Any dividends earned on delinquent members’ shares must be credited against his outstanding obligations, first to the
outstanding interest, then towards reducing the outstanding principal.
Upon initial recognition for loans and advances, the fair value of collateral is based on valuation techniques
commonly used for corresponding assets and include valuations provided by reputable local property valuation
specialists. In subsequent periods, the fair value is updated periodically from time to time depending on market
conditions and/or when collateral values approximate the carrying value of the loan.

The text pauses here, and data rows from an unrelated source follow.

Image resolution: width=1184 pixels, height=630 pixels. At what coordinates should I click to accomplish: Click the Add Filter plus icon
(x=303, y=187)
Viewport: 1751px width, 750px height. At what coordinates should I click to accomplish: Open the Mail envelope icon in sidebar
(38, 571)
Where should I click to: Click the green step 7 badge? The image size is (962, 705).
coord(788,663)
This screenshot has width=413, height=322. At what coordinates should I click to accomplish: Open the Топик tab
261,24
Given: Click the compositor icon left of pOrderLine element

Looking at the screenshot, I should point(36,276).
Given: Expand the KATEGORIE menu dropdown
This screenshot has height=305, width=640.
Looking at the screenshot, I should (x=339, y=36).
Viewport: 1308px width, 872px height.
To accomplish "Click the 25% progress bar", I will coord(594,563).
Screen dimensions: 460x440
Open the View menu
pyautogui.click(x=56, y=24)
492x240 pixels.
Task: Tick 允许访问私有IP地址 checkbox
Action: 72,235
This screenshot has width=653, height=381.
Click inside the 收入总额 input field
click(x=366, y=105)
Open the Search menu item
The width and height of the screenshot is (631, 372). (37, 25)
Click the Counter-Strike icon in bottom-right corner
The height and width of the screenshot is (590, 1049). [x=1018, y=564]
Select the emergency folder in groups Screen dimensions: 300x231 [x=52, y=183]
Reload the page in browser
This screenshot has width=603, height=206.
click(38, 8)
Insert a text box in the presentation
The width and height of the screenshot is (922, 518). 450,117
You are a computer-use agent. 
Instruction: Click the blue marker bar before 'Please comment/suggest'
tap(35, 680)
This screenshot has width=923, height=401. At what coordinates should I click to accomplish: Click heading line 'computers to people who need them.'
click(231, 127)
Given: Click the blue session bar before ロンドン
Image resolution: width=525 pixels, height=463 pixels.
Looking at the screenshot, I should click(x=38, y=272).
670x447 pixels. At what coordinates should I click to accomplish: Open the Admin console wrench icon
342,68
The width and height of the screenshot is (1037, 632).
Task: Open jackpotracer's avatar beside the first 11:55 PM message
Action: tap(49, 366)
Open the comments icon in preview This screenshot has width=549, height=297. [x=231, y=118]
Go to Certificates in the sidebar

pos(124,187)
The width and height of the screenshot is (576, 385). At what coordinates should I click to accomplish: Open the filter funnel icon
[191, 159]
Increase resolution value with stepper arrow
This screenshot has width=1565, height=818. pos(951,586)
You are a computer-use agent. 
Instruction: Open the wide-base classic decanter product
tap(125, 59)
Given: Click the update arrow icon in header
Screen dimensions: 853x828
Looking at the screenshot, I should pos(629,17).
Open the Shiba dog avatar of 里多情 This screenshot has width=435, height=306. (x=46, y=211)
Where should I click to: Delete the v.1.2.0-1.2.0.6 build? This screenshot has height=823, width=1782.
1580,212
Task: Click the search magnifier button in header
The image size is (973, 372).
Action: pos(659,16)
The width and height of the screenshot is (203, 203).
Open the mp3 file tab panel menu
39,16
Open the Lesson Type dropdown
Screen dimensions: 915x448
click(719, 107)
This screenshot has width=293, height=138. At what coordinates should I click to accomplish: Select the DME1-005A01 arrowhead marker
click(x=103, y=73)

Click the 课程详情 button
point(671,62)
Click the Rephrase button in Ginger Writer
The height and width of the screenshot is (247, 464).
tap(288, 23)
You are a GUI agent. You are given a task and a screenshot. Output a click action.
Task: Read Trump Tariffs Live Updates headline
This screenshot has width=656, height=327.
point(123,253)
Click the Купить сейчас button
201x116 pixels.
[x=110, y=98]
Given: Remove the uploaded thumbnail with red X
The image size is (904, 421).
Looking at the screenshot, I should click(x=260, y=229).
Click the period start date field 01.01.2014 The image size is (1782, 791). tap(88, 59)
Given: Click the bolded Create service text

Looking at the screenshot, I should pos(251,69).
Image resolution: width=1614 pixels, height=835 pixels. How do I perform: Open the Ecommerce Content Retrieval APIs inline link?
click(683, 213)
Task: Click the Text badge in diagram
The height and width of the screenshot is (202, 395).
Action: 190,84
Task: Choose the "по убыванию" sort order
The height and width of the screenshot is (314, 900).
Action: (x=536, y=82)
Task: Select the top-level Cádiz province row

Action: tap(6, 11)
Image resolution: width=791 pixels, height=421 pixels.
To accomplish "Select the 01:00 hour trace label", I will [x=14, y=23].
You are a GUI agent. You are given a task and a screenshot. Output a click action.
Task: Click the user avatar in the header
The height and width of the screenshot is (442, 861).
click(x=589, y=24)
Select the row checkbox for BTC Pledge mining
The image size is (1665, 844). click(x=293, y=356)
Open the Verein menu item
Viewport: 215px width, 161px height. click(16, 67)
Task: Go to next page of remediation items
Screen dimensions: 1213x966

The carrying value of impaired loans is generally determined by reference to the fair value of collateral held in respect
of such loans. Accordingly, any change in the fair value of collateral held in respect of impaired loans will have a direct
impact on the carrying value of impaired loans. In addition, the assessment if whether a loan is classified as past due
but not impaired is also generally made by reference to the fair value of collateral held.
iii. Market risk
The market risk to which the Credit Union’s financial assets are exposed to include currency risk, equity price risk and
interest rate risk.
iv. Currency risk
The Credit Union is exposed to currency risk in relation to monetary assets and liabilities denominated in foreign
currencies. The Credit Union holds an insignificant amount of its cash at bank and fixed deposits denominated in United
States dollars, in addition to the two securities held as investments (Note 4), which are also denominated in United States
dollars. The value of such monetary assets will fluctuate because of changes in the exchange rates at which these are
converted into Cayman Islands dollars. Management considers this risk to be minimal as all foreign currency
holdings are denominated in the United States dollar, which has a fixed rate of exchange to the Cayman Islands dollar.
v. Equity price risk
The Credit Union’s investment in securities exposes it to equity price risk. The investments consist of publicly traded
shares of Caribbean Utilities Company, Ltd. and Cayman National Corporation Ltd. The primary goal of the Credit
Union is to achieve capital growth and dividend income from these investments. Management considers that equity price
risk is not material as this risk is mitigated by restricting the value of funds invested to two different holdings, which
management consider are relatively stable over time. Management regularly monitors the movements in the share
prices of these equities in order to minimize the risk of significant loss to the Credit Union.